Они оба замерли, будто сбой в мелодии стал сбоем в них самих. В конце концов, Шацар мотнул головой, будто шипение и визг приемника пугали его, оттолкнул ее, и Амти подумала, что упадет, но, в последний момент, Шацар перехватил ее за запястье. Выражение его лица приобрело задумчивость и отстраненность, будто он понятия не имел о том, что говорил или делал секунду назад.
— Дополнительные сведения, — сказал он. — Сейчас. Твои друзья с большой вероятностью тебя заждались.
5 глава
Шацар сидел у окна, от свечки остался лишь огарок, но Шацар не собирался откладывать учебник.
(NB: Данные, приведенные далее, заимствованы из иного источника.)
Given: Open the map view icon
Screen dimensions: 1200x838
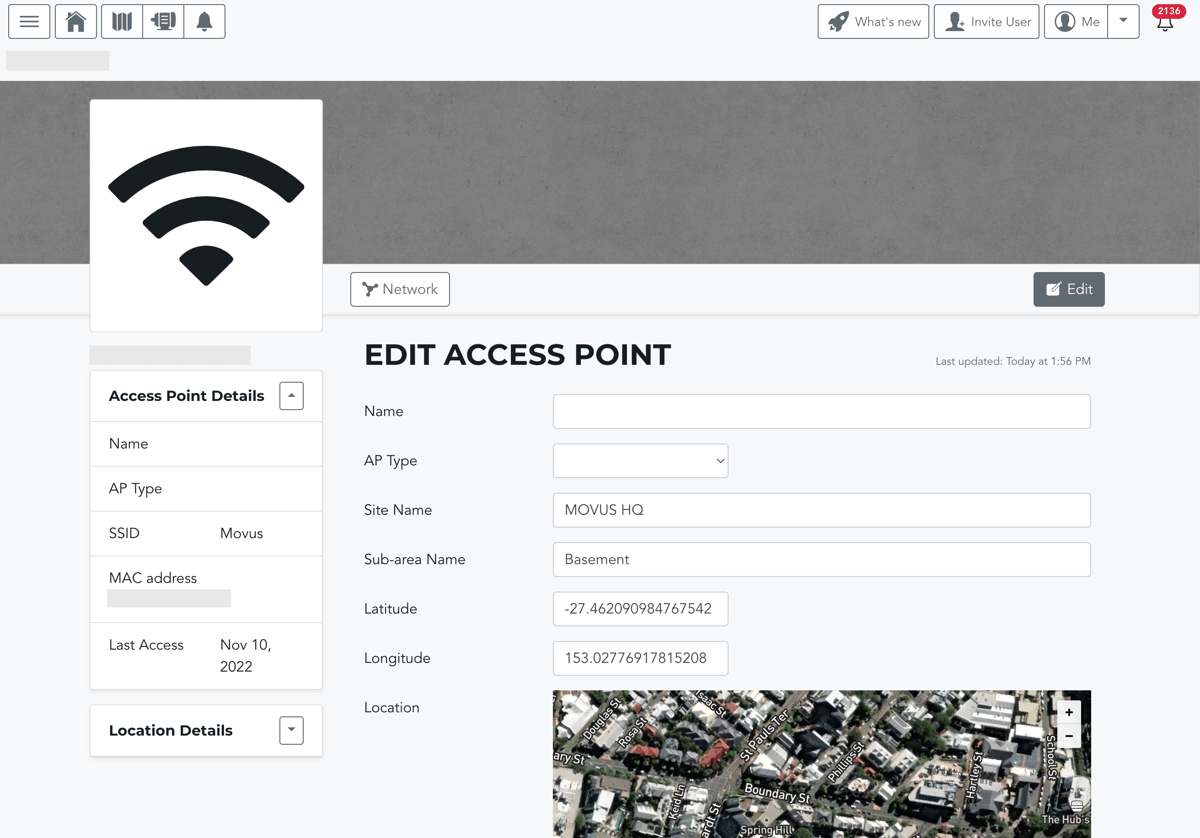Looking at the screenshot, I should coord(121,21).
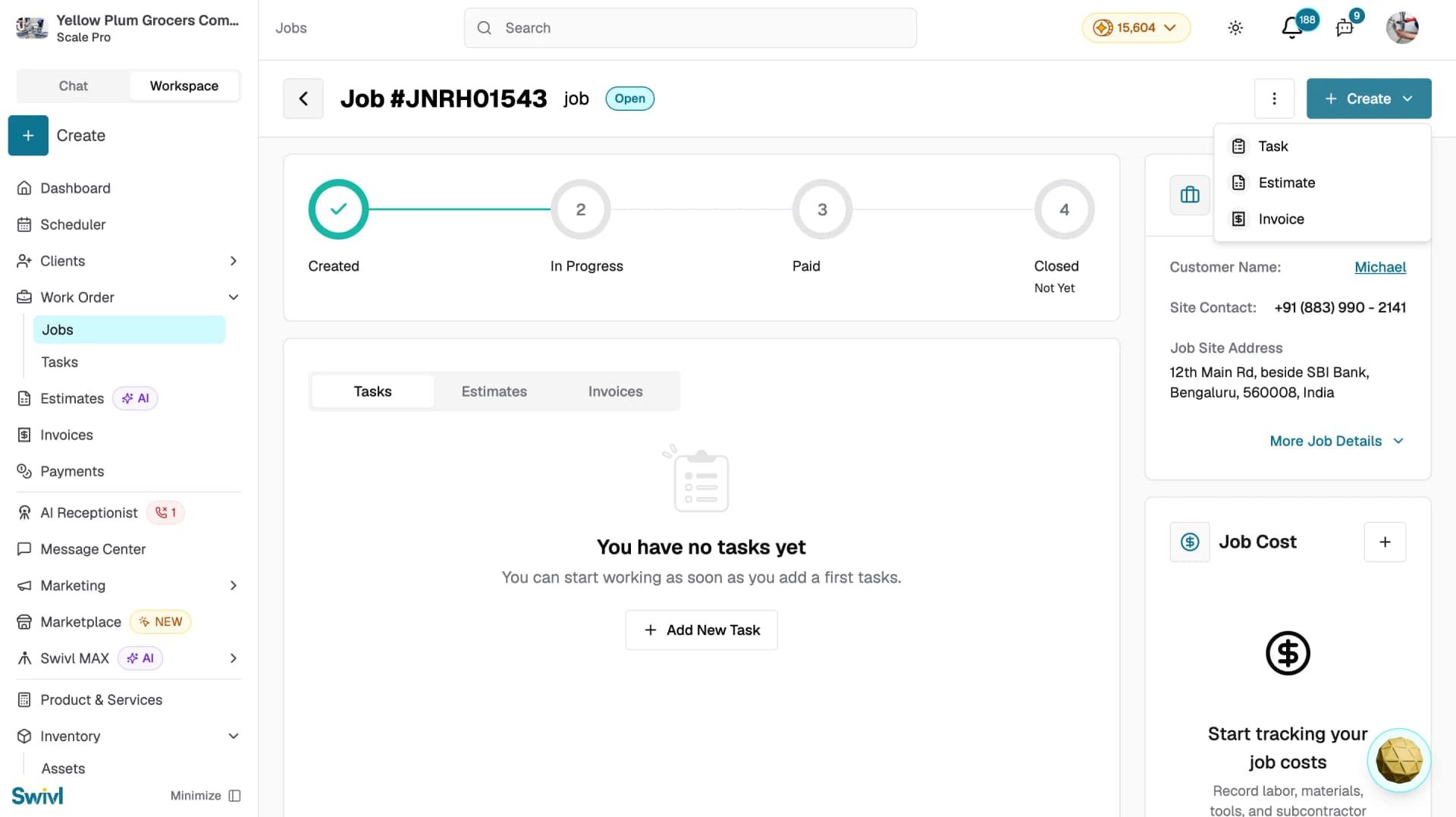Click the back arrow beside Job #JNRH01543
This screenshot has width=1456, height=817.
[303, 99]
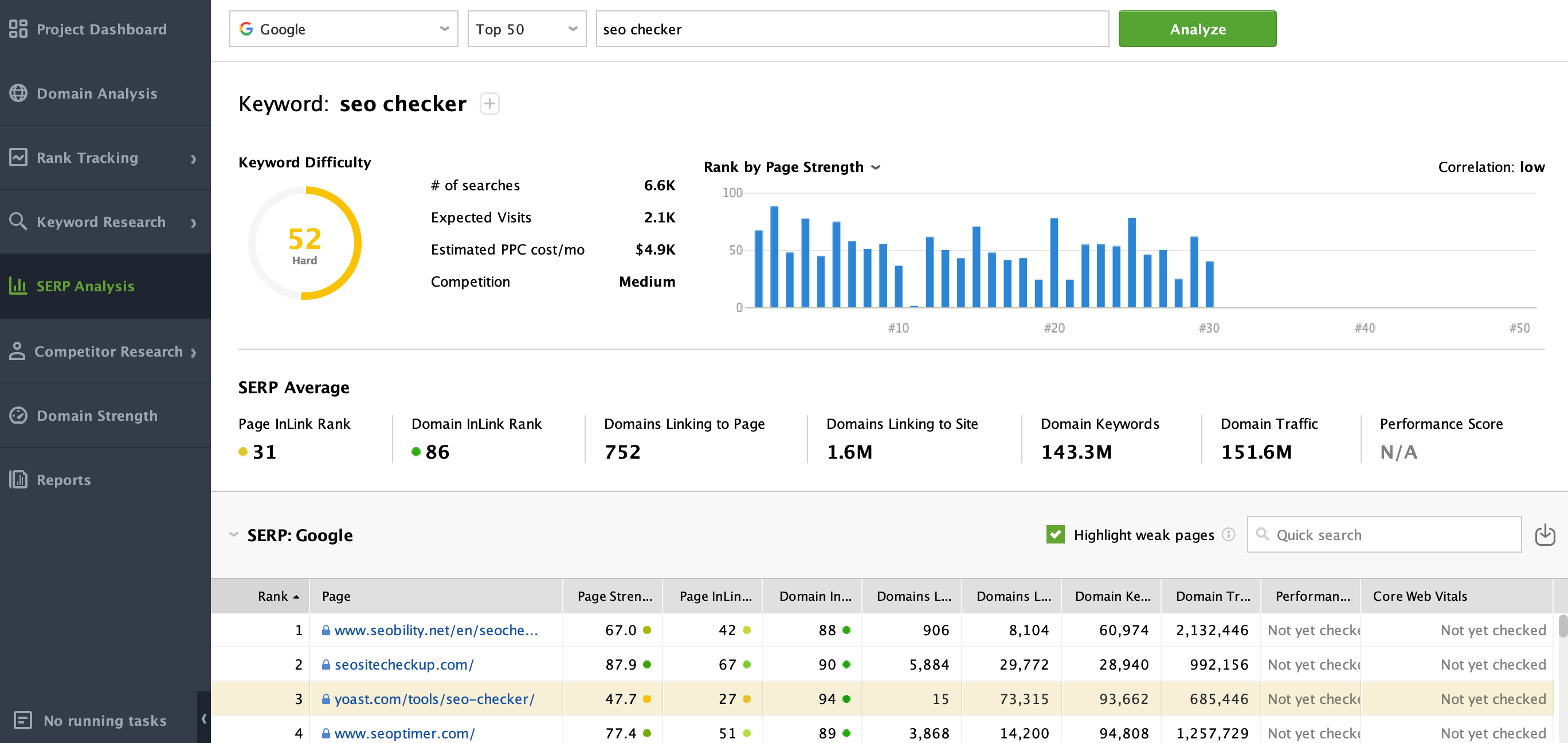Click the Domain Strength gauge icon

(18, 415)
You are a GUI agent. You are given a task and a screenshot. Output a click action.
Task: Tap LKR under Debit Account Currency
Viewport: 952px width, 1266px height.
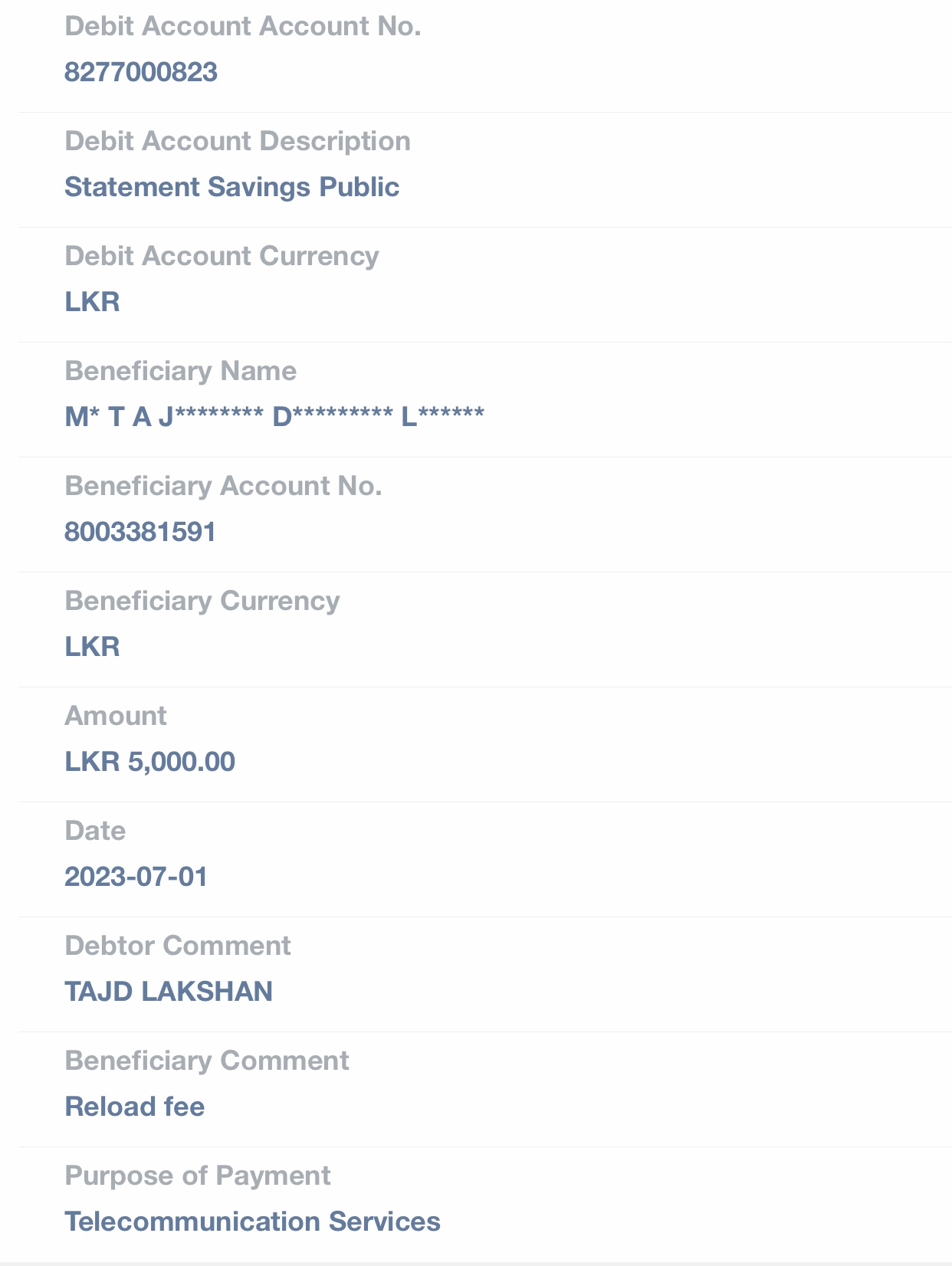(x=92, y=302)
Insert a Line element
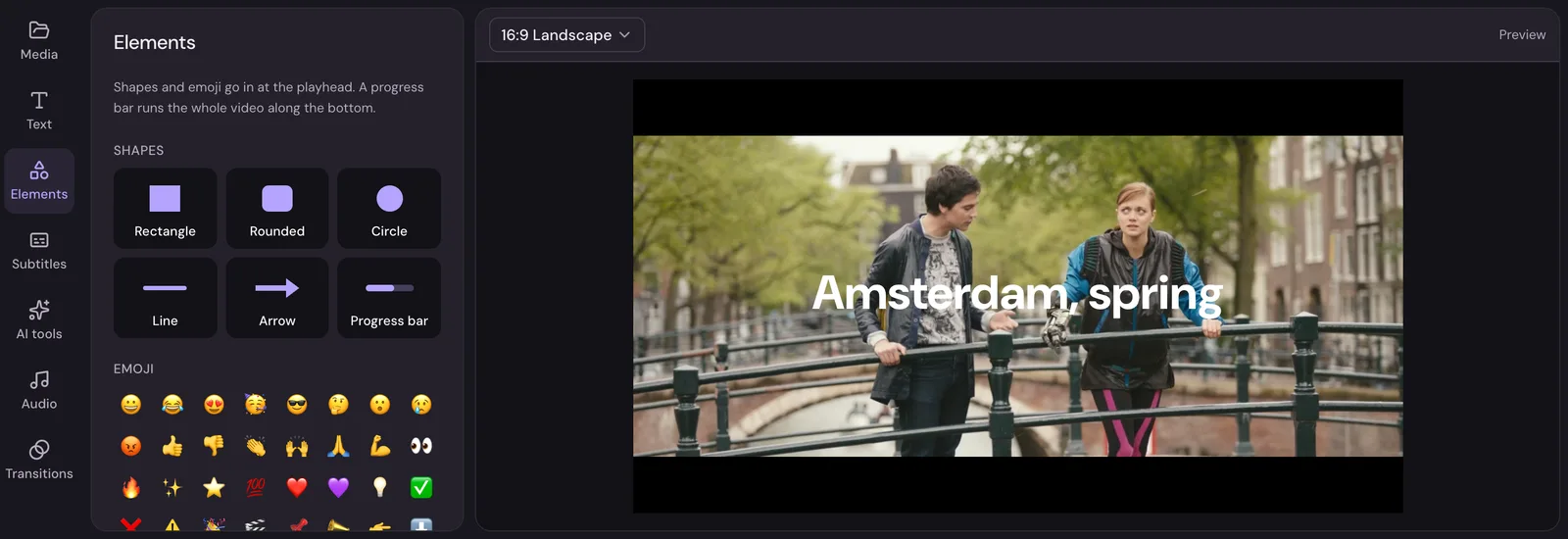1568x539 pixels. click(x=165, y=298)
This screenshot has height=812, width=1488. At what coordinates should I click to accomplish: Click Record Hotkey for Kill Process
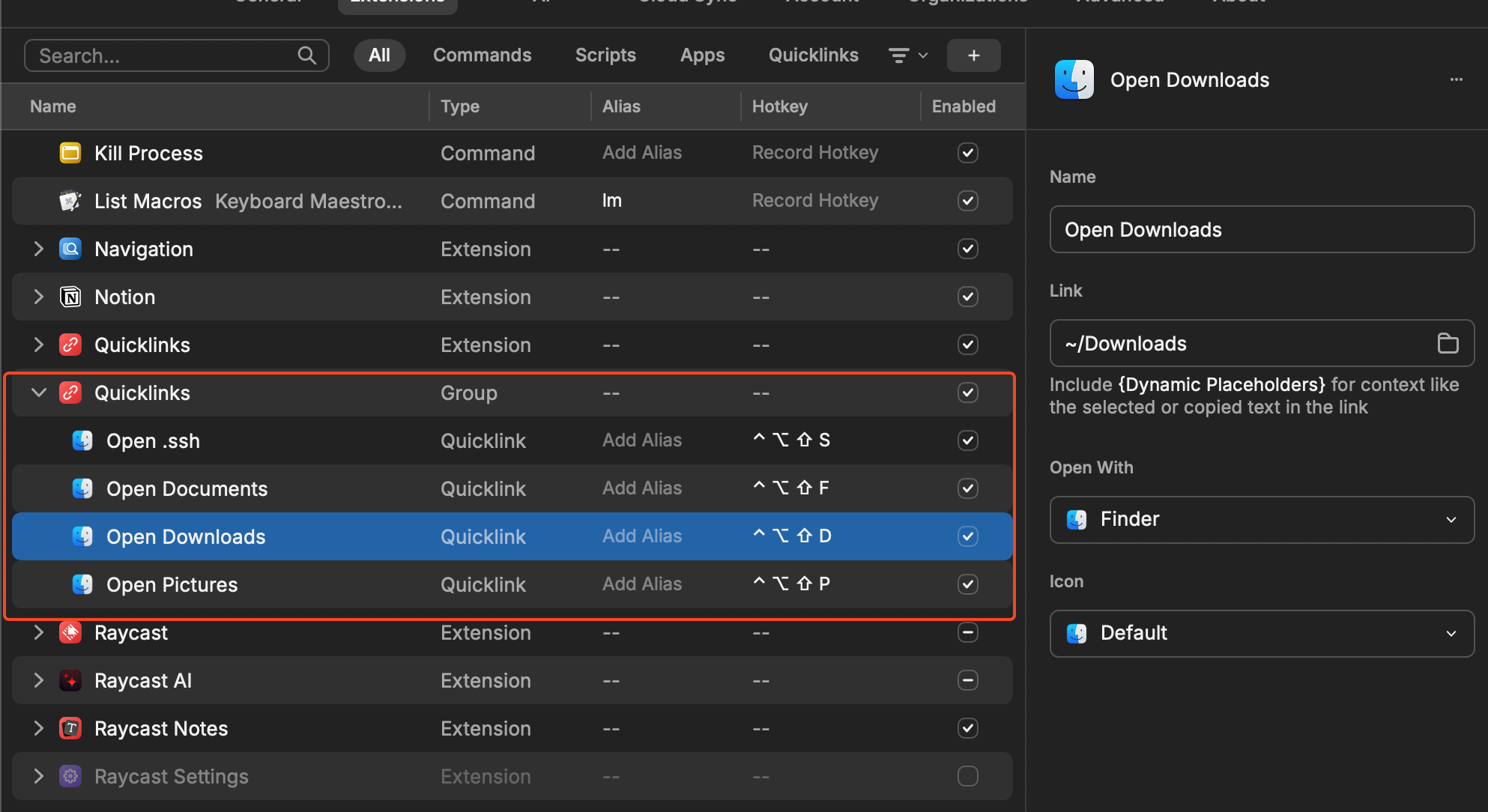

Света в комнате Шацара не было — он жил практически на чердаке, в комнатушке, больше похожей на кладовку, где были только окно и кровать.
Для начала его, конечно, поселили с соседом, как и других учеников. Эсгат, Инкарни Разрушения, ненавидел его. Впрочем, казалось, он ненавидел всех. Шацару было все равно, и они поладили. Однако магию Эсгат контролировал слабо, оттого однажды он едва не выжег Шацару внутренности. Шацар не просил его отселять, но госпожа Айни выделила ему отдельную комнату.
Она хорошо относилась к Шацару.
А Шацару нравилось в школе. Мардих отдал его госпоже Айни, рассказав о том, что Шацар сделал в лесу. Теперь она называла Шацара Инкарни Осквернения, Тварью Стазиса.
Шацар уже понял, что это значит — шифры и коды. Саму себя госпожа Айни называла Инкарни Безумия, однако Шацар до сих пор не понимал, в чем ее сумасшествие. Она казалась абсолютно нормальной. Разве что, госпожа Айни всегда ходила в трауре. Она носила черную бархатную накидку с цветочным узором и атласными лентами. Накидка была приятной на ощупь.